白くてふんわりとした服に身を包んだその清楚な佇まいには、人間とは思えない神聖さがある。
うーん、この人が俺を叩いたのかよ。残念だなあ。
そして俺は、神殿のような場所にいる。
白い壁に白い床、余計なものは一切ない。
外を見渡しても白い世界が広がっていて、何かある様子がない。
しかし確認すべき事実がある。
「一ついいですかね」
「はい、何でしょう?」
「何でビンタしたんですか? 眠ってる人に」
何でこの場所に俺はいるのかとか、あなたは誰ですかとか有るだろうが今はこれが大事。
もし、なんとなくです、とか言ったらこの人絶対にサイコパスだ。
……やめてくれよ。
「えーと、なんとなくですかね」
言っちゃったよこの人。
「なんとなくで、人をビンタしないでくれ……、結構痛いんだよ」
「はーい、それは誠に申し訳ございませんでした!」
絶対反省してない彼女に呆れながら、俺はこの状況を確認する。
「んで、この状況ってどういう事ですか? 俺家に居たはずなのに」
「あ、それでしたら今から正式な挨拶をするので、少々お待ちを」
……?
「……何だよ正式って」
その俺の言葉と同時に彼女が淡い光と神々しいオーラに包まれた。
そして、重大な事実を俺に突きつける。
「私の名前はレア。貴方の世界で言う女神です。貴方は先ほど、自宅の階段から転落して亡くなりました。貴方の人生はおわ」
「はああああ?! お前女神なの? そんな存在がいきなりビンタすんじゃねーよ」
俺は衝動的にレアに突っかかる。そりゃ目覚めた瞬間に、理不尽な暴力を振った相手が女神だなんて想像する訳がない。

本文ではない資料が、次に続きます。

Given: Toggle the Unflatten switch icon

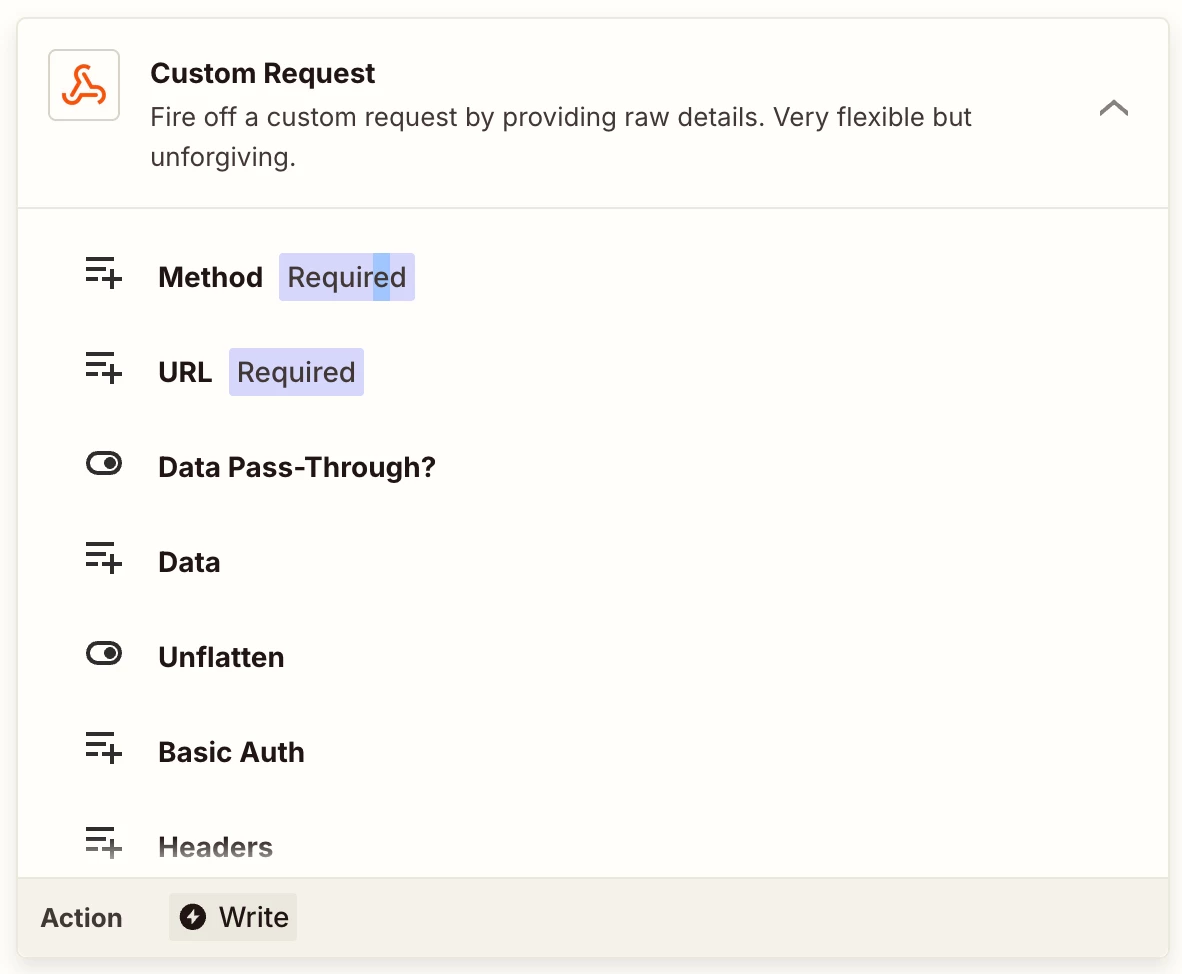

しかし、女神というのを信じてしまうぐらい今の彼女は美しかったのだ。
「そ、それはすみませんでした! さっき謝りましたし離れてください! いろいろ説明することあるんですから!」
レアは少し涙目になりながら弁明をしてくる。反省はしているのか。
「はいはい、じゃあ短めに頼む。……俺も怒鳴って悪かったよ。また叩かくんじゃねえぞ。………お、おい、その手を下ろして!」
もう敬語なんて知ったことか。
■■■■■
「——という訳で貴方は死んでしまいました。ご愁傷様です。」
「それ、死んだ本人に言うの初めて聞いた」
サイコパス女神の話によると、俺は階段から落ちて死んだみたいだ
二日間徹夜でゲーム三昧だった身体は、運悪く階段の上で活動を停止してしまいそのまま落ちたと言う訳だ。
……我ながら実にあっけない。
「それにしても、まだ死体は誰にも見つかってませんよ?」
「へ?」
今、何て?
「そりゃ両親は仕事行ってますし、妹さんは朝早くから部活ですよ。だから貴方が死んだ事、まだ誰も知りません。可哀想……」
そう言っているレアの目はどことなく潤んでいる。
本当は俺の死を哀れんでくれているみたいだ。
「ああ、情けないなあ、俺」
「…………妹さん」
「俺じゃないのね」
違うのかよ。
いやまあ、妹の事も考えるのは良いんだけど、実際死んだ本人がここにいるわけだし。
そう思ってると悪そうな笑みを浮かべたレアが、指を立ててきた。
「それで、お亡くなりになった人は選択肢があります。一つ目は、赤ん坊として地球で生まれ変わる。二つ目は、天国、もしくは地獄に堕とされる。主にこの二つですね」
今のところ心が落ち着かないが、レアの話は日本で言う輪廻転生という事か?
だけど生まれ変わるのもなあ。赤ん坊からやり直すのはちょっと……。
「やっぱ天国に行けるのかな俺は?」
特に悪い事をした覚えの無い俺は冗談まじりに彼女に聞いてみる。
生きている時から行きたいと願う人がいる天国に行ければ、俺の人生万々歳だ。
「何言ってるんですか、自惚れ過ぎですよ。天国には行けません!」
何故か腰に手をつきドヤ顔をするレア。
……俺の人生何だったんだろう。
「何でだよ、何も悪い事して無いじゃないか」
「良いことだってしてませんよ。冬休みに入った途端、ゲーム三昧……。家族と会わない日が何日も続いて、徹夜なんか日常茶飯事。彼女とか作ってデートしたら良いじゃないですか。あなた高校生でしょう? ……まあ、そんな格好とその覇気のない顔見ると色々と納得しちゃいますね」
「あのー、俺死んだんですよね? 少しぐらい慰めてくれません?」
思ったより心にくる。……泣きそう。
さっきから心を折りに来てないかな。
レアの指摘した通り俺はジャージに身を包んでいる。正直、場違い感が半端ない。
神聖そうな神殿に、ジャージを着た一般男子高校生と女神様。
何だそりゃ。
——あれ? そういえばこんなシチュエーションってこの間したゲームと似てるな。確かチート能力で異世界無双だ!的な。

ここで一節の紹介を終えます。